SLED-based gyroscopes rely on the large bandwidth of the source to reduce both the large Kerr- induced drift and the high coherent backscattering noise along the fiber as well as to minimize noise from reflections at the facets of the internal optical components, which could decrease the sensitivity at very-low rotation rates.
Furthermore, SLEDs with high polarization extinction ratio (PER) are desired in order to reduce the insertion loss of the polarization-dependent optical components. Amplitude noise is also of concern for those applications, so broadband light sources with relative intensity noise (RIN) values of -120 dBc/Hz or less are required. The amplitude noise requirement also places stringent requirements on the low-noise performance of the electrical current driver of the SLED.

Benefits of EXALOS’s SLEDs for Fiber Optic Gyroscopes
The key requirements for Fiber Optic Gyroscopes are typically low cost, reduced form factor, low power consumption, long-term stability and high reliability. In the past, wavelength stability over time was a major drawback of semiconductor based broadband light sources like SLEDs compared with fiber-based light sources such as erbium-doped fiber-amplifiers.
At EXALOS, we have successfully overcome this drawback by developing SLEDs that are less sensitive to wavelength shifts induced by temperature or aging.
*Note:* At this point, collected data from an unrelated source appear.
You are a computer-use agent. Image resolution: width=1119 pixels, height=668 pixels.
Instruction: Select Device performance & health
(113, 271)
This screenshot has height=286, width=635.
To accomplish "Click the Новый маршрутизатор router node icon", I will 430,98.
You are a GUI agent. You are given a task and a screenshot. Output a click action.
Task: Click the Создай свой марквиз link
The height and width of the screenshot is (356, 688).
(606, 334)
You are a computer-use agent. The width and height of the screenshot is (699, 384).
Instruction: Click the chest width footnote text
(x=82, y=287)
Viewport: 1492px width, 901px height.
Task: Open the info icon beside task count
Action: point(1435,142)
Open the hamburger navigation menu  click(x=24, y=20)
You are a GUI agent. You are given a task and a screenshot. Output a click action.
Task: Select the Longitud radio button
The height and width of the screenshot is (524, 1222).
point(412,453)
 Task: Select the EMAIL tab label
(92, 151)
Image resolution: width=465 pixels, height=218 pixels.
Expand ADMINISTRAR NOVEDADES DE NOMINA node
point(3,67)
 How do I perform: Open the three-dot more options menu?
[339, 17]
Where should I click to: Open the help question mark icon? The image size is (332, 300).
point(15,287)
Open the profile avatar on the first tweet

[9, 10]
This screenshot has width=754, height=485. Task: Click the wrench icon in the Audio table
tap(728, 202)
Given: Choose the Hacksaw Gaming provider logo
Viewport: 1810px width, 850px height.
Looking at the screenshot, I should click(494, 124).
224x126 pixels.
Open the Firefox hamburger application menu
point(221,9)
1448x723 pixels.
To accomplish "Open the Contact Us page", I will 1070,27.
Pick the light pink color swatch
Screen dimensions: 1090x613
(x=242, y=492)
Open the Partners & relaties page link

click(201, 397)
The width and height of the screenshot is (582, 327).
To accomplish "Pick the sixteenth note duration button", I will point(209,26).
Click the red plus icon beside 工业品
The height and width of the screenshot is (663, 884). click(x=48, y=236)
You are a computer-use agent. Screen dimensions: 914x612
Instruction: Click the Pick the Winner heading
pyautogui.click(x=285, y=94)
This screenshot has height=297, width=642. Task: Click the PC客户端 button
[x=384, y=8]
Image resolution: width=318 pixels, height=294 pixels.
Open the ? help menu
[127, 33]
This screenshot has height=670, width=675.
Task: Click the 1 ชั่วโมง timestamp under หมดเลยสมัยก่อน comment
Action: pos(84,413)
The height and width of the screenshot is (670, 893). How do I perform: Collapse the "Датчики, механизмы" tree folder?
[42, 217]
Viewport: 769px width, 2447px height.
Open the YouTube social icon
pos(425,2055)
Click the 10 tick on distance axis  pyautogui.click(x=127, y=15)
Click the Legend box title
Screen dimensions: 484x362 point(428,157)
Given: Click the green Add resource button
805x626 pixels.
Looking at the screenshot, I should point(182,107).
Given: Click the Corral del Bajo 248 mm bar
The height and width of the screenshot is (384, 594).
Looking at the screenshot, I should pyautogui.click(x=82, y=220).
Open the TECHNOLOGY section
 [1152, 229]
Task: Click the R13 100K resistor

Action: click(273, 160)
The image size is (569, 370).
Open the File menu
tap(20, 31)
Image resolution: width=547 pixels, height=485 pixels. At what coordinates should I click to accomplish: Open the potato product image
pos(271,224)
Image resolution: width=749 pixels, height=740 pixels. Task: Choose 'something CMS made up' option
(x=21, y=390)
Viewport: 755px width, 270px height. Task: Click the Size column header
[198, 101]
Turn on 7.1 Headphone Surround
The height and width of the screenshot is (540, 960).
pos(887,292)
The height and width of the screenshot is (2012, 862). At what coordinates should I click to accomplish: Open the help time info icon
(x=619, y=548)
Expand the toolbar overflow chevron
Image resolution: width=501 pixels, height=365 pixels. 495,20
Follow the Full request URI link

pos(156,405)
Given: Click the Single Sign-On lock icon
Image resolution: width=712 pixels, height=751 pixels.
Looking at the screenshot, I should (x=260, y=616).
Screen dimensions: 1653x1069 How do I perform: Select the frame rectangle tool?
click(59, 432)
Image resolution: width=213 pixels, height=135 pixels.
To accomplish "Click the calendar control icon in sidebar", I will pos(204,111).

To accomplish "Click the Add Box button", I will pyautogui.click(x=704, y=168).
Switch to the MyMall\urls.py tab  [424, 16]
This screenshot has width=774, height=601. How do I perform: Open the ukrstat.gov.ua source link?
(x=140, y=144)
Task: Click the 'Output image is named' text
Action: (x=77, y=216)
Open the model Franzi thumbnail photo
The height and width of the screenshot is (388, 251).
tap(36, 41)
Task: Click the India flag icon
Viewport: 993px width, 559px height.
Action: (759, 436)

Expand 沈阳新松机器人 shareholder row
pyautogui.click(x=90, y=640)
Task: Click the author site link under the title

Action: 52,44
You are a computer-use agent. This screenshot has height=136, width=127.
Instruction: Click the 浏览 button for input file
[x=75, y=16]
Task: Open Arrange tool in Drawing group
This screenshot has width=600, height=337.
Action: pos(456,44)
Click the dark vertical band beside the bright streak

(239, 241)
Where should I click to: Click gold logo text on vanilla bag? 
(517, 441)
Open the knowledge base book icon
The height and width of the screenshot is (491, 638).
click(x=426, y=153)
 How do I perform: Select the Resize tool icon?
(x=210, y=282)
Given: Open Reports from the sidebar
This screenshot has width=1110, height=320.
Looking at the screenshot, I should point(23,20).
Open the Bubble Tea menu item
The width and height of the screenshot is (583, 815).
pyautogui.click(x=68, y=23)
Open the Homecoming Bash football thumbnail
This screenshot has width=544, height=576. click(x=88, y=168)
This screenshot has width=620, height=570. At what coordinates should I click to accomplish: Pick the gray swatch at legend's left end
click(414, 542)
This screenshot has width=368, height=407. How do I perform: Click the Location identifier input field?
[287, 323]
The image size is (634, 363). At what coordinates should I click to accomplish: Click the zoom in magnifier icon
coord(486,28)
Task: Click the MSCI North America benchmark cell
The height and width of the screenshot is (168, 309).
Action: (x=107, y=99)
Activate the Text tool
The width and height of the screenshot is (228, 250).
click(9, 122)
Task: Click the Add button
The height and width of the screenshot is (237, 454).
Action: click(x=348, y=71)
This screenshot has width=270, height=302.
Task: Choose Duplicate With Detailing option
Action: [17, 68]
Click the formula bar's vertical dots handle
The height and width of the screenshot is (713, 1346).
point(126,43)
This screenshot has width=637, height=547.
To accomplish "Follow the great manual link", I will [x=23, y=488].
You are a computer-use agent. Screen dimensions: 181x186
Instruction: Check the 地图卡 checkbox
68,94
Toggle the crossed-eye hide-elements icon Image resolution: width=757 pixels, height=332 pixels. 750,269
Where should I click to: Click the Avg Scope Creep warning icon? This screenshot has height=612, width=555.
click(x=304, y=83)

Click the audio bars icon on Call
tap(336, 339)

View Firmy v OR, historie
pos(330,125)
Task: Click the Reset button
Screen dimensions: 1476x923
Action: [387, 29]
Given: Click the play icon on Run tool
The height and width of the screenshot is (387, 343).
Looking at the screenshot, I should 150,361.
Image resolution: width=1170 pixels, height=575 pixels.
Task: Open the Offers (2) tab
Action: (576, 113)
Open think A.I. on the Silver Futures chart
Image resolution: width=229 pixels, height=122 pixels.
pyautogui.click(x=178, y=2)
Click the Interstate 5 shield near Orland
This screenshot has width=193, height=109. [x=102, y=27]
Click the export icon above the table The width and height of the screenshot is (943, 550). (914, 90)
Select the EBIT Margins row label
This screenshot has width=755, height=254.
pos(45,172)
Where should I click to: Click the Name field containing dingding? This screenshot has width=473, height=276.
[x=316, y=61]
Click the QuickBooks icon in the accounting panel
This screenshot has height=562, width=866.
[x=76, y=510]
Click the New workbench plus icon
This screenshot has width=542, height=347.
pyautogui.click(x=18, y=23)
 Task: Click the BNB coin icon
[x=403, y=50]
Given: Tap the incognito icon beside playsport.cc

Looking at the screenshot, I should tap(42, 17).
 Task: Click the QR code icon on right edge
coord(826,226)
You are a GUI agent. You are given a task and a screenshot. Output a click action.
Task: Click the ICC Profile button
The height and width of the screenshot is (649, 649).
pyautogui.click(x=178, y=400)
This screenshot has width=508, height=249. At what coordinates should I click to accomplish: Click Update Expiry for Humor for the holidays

Novel materials and material structures have made it possible to improve the wavelength stability of our devices by a factor of four compared with conventional devices. Further work is in progress with the target of achieving wavelength stabilities down to the 10 parts-per-million range. SLEDs with this performance will help to reduce the size and cost of FOGs substantially.
EXALOS has a portfolio of products qualified for FOG applications that require extended operating temperature ranges, increased shock/vibrations levels and verified lifetimes due to their use in space environments.
Examples of such products include Uncooled Free-Space SLEDs and Cooled & Uncooled Fiber-Coupled SLEDs [3]) as well as Cooled or Uncooled transceiver modules with an integrated beam splitter and a receiver photodiode [4]. SLED-Transceivers are particularly interesting when realized with a polarization-maintaining (PM) fiber output as they can be directly coupled to the fiber loop of the FOG, avoiding the complexity of realizing a PM fiber coupler.
EXALOS’ has qualified SLEDs for Space and other Military Applications. These qualifications include testing in accordance with MIL-STD-883 and Telcordia. In addition to the standard qualification tests, specific EXALOS’s SLEDs have successfully passed Gama-Radiation testing.
Reference
[1] W.K. Burns, C. Chen and R.P. Moeller, FIBER-OPTIC GYROSCOPES WITH BROAD-BAND SOURCES, Journal of Lightwave Technology, Vol. LT-1, No. 1, pp. 98-105 (1983)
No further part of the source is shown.